La théorisation ancrée propose une vision de la théorie en tant que production inédite et située du sens d’un phénomène (et non pas comme une vérification). Dans l’approche par TA, « le développement théorique – et non les théories existantes – constitue un référent permettant de réaliser la compréhension et la synthèse des données plutôt qu’un cadre à l’intérieur duquel sont ordonnées les données. ». Le rapport au « cadre théorique » est donc différent des approches hypothético-déductives. De ce fait, la place des hypothèses est également spécifique. En théorisation ancrée, on ne se trouve jamais dans une configuration d’hypothèses déduites des modèles théoriques formels et devant faire l’objet d’une vérification. Les hypothèses émergent progressivement de l’analyse de données. Ces hypothèses se présentent sous la forme de propositions sur le sens d’un phénomène, validées grâce à la comparaison constante et l’ancrage dans les données empiriques. Il s’agit donc d’une approche compréhensive qui propose « un type d’explication différente parce que non causale et non linéaire, mais une explication tout de même » (Anadon et Guillemette, 2007, p.30).

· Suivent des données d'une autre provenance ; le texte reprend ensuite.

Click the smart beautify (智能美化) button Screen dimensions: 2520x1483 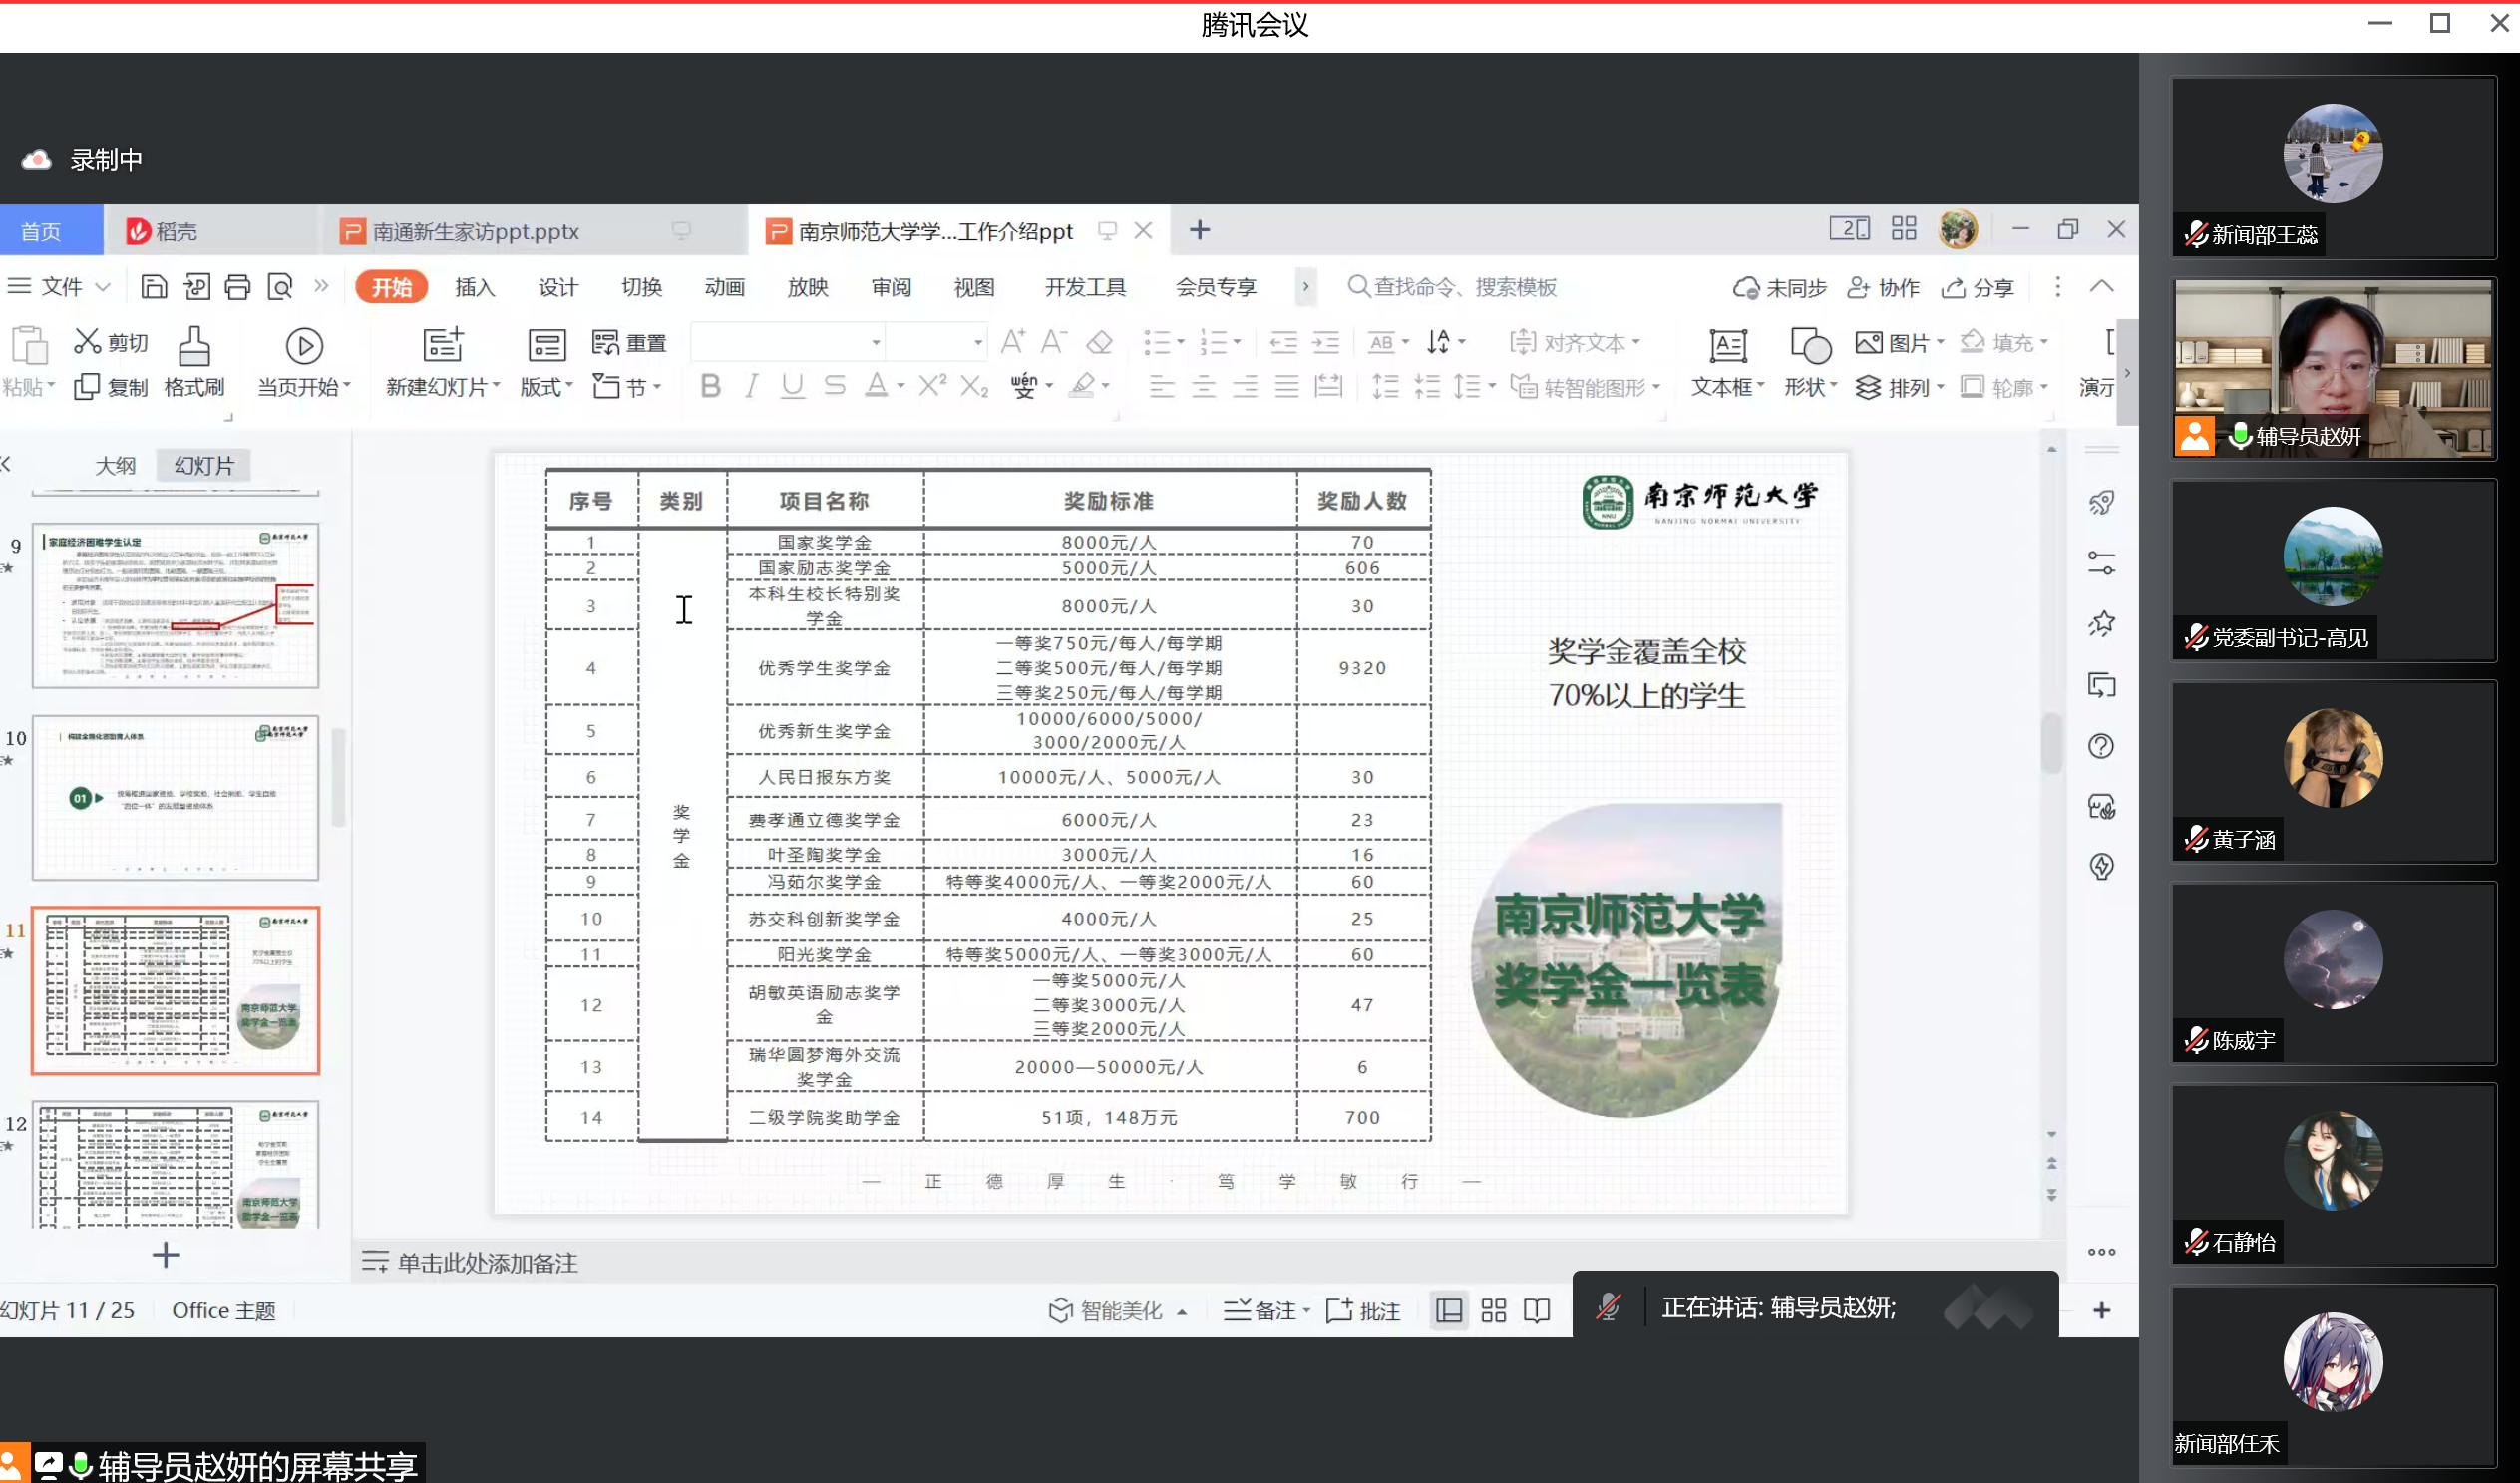click(1108, 1310)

La TA admet donc des développements et ne porte pas une vérité absolue. Cette théorisation n’est pas une théorie stabilisée et définitive mais une proposition de compréhension empirique amenée à évoluer. Elle trouve une application concrète lorsqu’elle retourne au terrain (après y avoir été forgée). Elle offre finalement :

- Une compréhension d’un phénomène, parce qu’elle repose sur l’articulation de concepts porteurs de sens et capables de « produire une image « sensée », soutenue par des illustrations pertinentes afin qu’on puisse saisir la référence à sa propre expérience » (Glaser et Strauss, 2010, p.131) ;

- Sous une forme compréhensible, parce qu’elle est transmise en utilisant un langage accessible aussi bien pour la communauté scientifique que pour la communauté profane. Ce même langage permet de présenter les preuves à partir de critères scientifiques d’authenticité. Ces critères réfèrent notamment à la véridicité des données, la plausibilité

81 de l’analyse et la proximité avec l’empirie. En théorisation ancrée, la structure de preuve repose donc sur une validité de sens.

Pour conclure, les présupposés épistémologiques de la théorisation ancrée soutiennent que « les modèles et théories sur le monde peuvent se construire par la recherche qualitative sur le terrain, progressivement, inductivement, validement. Leur complexité n’est pas synonyme d’opacité méthodologique. Il y a une logique à l’œuvre. » (Paillé, 2017). Cette « logique à l’œuvre » correspond à la méthodologie de la recherche (soit, la démarche de réflexion sur les fondements de la stratégie de recherche, à différencier de la méthode qui correspond aux outils et à l’organisation du protocole). Une question se pose alors : quelle est la logique à l’œuvre pour conduire la théorisation du phénomène d’acceptation des technologies par les aînés, en ancrant nos analyses dans le projet de conception participative ? Cette interrogation est traitée dans le point suivant.